Working of a Comparator based Oscillator Circuit
Definitions:
- The inverting input of the opamp will be indicated by V-;
- The non-inverting input of the opamp will be indicated by V+;
Analysis
Initial state:
- The opamp has positive feedback through the two 10kΩ resistors and is configured as a comparator as a result. It's output will be either HIGH or LOW. When the opamp output is HIGH V+ = +1.5V and when the output is LOW V+ = - 1.5V.
- A good start to analyze the circuit is to assume the capacitor is discharged. The voltage across the capacitor is 0V and therefore V- will be at 0V too;
Continuous cycle:
- Let's asume the opamp output is HIGH, V+ = +1.5V. With V- = 0V, the capacitor will be charged through the 100Ω and with that V- slowly rises until V- reaches the same voltage as V+ = +1.5V.
- At that moment the opamp/comparator flips LOW and with that it pulls its own V+ input to -1.5V.
- Now the capacitor starts to discharge slowly, down until the point where it reaches -1.5V.
- At that moment the opamp/comparator flips HIGH again, pulling its V+ input up to 1.5V and the capacitor is being charged again.
- The cycle continues like that.
Although the above explanation seems ok, I tried both simulating the circuit and actually building it on LM339 quad Comparator. Both did not give me a square wave at the output. I guess the above circuit lacks a power source to start the oscillations. The aquare wave oscillator circuit here: http://www.interfacebus.com/voltage-comparator-opamp-design.html does work though. It gave me the square wave output I was looking for.

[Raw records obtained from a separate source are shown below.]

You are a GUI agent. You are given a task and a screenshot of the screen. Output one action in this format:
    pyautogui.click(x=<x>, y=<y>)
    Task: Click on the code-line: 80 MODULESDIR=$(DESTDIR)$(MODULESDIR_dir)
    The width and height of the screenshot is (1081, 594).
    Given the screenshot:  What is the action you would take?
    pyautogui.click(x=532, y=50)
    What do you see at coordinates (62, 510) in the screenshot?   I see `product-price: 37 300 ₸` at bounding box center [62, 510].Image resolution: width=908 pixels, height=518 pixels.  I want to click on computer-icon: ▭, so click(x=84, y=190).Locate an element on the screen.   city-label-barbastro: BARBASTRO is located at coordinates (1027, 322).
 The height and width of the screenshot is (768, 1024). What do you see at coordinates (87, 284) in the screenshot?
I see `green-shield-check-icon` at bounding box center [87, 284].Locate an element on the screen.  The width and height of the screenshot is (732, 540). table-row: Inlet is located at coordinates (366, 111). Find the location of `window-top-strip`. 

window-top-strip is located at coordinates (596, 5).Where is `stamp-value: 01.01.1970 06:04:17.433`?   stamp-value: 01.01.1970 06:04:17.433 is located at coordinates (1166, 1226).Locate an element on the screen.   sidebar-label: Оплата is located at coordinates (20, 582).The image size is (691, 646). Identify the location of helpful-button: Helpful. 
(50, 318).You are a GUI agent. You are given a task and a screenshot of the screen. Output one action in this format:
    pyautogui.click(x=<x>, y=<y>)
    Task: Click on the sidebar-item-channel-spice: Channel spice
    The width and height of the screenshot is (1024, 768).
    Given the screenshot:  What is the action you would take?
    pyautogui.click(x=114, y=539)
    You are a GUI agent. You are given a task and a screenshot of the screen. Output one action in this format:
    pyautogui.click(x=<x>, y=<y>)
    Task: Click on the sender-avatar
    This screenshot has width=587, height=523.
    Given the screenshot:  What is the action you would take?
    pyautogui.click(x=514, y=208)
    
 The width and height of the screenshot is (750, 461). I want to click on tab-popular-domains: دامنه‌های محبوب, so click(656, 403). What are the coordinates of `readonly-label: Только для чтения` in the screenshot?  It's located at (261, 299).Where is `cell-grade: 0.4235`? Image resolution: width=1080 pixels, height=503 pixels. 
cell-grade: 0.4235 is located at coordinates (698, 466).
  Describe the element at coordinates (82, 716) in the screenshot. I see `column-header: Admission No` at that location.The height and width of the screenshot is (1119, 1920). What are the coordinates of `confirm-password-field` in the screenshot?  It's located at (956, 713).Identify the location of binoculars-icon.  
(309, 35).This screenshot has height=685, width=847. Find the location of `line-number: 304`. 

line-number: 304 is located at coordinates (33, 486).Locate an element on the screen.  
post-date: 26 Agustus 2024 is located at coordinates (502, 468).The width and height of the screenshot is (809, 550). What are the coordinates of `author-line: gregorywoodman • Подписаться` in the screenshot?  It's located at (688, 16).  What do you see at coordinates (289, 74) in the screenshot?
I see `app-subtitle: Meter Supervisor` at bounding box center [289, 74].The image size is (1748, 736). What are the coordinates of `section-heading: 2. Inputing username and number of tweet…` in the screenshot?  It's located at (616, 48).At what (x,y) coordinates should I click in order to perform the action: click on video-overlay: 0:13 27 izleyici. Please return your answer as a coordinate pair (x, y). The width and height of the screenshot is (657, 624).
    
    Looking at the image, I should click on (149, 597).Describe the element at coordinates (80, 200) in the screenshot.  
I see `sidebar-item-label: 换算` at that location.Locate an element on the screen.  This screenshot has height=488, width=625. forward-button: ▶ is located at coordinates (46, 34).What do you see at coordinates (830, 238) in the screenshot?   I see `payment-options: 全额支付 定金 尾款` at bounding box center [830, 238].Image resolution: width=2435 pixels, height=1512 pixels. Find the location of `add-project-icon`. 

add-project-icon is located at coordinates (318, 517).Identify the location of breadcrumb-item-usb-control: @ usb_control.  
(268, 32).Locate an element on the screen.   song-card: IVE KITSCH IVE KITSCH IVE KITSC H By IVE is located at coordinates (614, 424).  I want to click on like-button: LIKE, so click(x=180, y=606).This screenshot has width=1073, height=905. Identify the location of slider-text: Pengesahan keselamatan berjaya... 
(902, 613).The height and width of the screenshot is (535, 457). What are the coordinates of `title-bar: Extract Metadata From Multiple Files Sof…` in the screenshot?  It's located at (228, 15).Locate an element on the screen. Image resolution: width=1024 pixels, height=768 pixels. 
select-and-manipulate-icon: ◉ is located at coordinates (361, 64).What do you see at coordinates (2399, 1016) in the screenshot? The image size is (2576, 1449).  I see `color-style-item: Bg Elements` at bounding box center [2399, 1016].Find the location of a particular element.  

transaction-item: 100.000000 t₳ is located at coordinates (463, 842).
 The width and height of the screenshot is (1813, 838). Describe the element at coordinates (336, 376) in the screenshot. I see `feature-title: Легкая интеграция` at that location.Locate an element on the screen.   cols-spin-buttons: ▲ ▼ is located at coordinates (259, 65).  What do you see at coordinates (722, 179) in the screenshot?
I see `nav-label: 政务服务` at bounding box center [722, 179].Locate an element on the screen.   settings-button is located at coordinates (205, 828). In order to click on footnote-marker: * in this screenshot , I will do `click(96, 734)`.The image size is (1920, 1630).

As others have said, this is a relaxation oscillator. However, the OP's circuit WILL NOT work with an LM339 comparator as the 339 has an open collector output. That means that the comparator output will be connected to the negative supply when V- > V+, but float when V+ > V-. The circuit posted by Siddd includes a 4.3k pull-up resistor allowing the circuit to properly oscillate.